§ Your objective:
Could you restate every line of the data word for word?

=====

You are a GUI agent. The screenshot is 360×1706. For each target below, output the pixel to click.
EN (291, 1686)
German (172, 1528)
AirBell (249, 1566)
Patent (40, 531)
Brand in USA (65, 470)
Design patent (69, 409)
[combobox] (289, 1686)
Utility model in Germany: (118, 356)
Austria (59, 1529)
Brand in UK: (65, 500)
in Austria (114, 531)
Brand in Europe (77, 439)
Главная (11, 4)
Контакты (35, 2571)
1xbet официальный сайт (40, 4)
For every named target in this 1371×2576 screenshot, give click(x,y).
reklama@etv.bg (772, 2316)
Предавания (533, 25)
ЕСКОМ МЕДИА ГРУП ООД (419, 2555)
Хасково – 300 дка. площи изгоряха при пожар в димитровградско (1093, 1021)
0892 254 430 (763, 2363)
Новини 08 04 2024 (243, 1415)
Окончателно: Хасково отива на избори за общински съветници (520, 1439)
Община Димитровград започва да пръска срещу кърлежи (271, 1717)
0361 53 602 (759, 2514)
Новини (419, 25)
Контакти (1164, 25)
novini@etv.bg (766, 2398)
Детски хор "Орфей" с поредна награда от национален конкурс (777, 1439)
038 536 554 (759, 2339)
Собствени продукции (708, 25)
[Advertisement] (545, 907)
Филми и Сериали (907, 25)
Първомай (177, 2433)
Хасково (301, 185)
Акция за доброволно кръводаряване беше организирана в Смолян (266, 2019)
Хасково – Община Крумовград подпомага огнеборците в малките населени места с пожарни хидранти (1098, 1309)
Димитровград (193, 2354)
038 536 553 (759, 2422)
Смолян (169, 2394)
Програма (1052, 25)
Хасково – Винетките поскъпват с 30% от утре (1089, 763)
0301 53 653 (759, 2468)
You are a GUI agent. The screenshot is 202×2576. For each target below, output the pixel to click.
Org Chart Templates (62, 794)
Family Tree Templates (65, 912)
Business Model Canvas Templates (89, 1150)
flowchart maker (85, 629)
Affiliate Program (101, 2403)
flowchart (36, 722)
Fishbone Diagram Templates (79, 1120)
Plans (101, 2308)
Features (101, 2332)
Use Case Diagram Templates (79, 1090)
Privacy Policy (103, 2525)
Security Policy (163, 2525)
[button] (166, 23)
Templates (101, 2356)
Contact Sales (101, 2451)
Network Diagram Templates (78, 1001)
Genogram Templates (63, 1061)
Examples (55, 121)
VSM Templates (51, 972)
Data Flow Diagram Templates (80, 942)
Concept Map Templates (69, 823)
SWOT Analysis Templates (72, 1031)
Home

=====

§ Completed task:
You are a GUI agent. The screenshot is 360×1706. For each target below, output the pixel to click.
EN (291, 1686)
German (172, 1528)
AirBell (249, 1566)
Patent (40, 531)
Brand in USA (65, 470)
Design patent (69, 409)
[combobox] (289, 1686)
Utility model in Germany: (118, 356)
Austria (59, 1529)
Brand in UK: (65, 500)
in Austria (114, 531)
Brand in Europe (77, 439)
Главная (11, 4)
Контакты (35, 2571)
1xbet официальный сайт (40, 4)
For every named target in this 1371×2576 screenshot, give click(x,y).
reklama@etv.bg (772, 2316)
Предавания (533, 25)
ЕСКОМ МЕДИА ГРУП ООД (419, 2555)
Хасково – 300 дка. площи изгоряха при пожар в димитровградско (1093, 1021)
0892 254 430 (763, 2363)
Новини 08 04 2024 (243, 1415)
Окончателно: Хасково отива на избори за общински съветници (520, 1439)
Община Димитровград започва да пръска срещу кърлежи (271, 1717)
0361 53 602 (759, 2514)
Новини (419, 25)
Контакти (1164, 25)
novini@etv.bg (766, 2398)
Детски хор "Орфей" с поредна награда от национален конкурс (777, 1439)
038 536 554 (759, 2339)
Собствени продукции (708, 25)
[Advertisement] (545, 907)
Филми и Сериали (907, 25)
Първомай (177, 2433)
Хасково (301, 185)
Акция за доброволно кръводаряване беше организирана в Смолян (266, 2019)
Хасково – Община Крумовград подпомага огнеборците в малките населени места с пожарни хидранти (1098, 1309)
Димитровград (193, 2354)
038 536 553 (759, 2422)
Смолян (169, 2394)
Програма (1052, 25)
Хасково – Винетките поскъпват с 30% от утре (1089, 763)
0301 53 653 (759, 2468)
You are a GUI agent. The screenshot is 202×2576. For each target below, output the pixel to click.
Org Chart Templates (62, 794)
Family Tree Templates (65, 912)
Business Model Canvas Templates (89, 1150)
flowchart maker (85, 629)
Affiliate Program (101, 2403)
flowchart (36, 722)
Fishbone Diagram Templates (79, 1120)
Plans (101, 2308)
Features (101, 2332)
Use Case Diagram Templates (79, 1090)
Privacy Policy (103, 2525)
Security Policy (163, 2525)
[button] (166, 23)
Templates (101, 2356)
Contact Sales (101, 2451)
Network Diagram Templates (78, 1001)
Genogram Templates (63, 1061)
Examples (55, 121)
VSM Templates (51, 972)
Data Flow Diagram Templates (80, 942)
Concept Map Templates (69, 823)
SWOT Analysis Templates (72, 1031)
Home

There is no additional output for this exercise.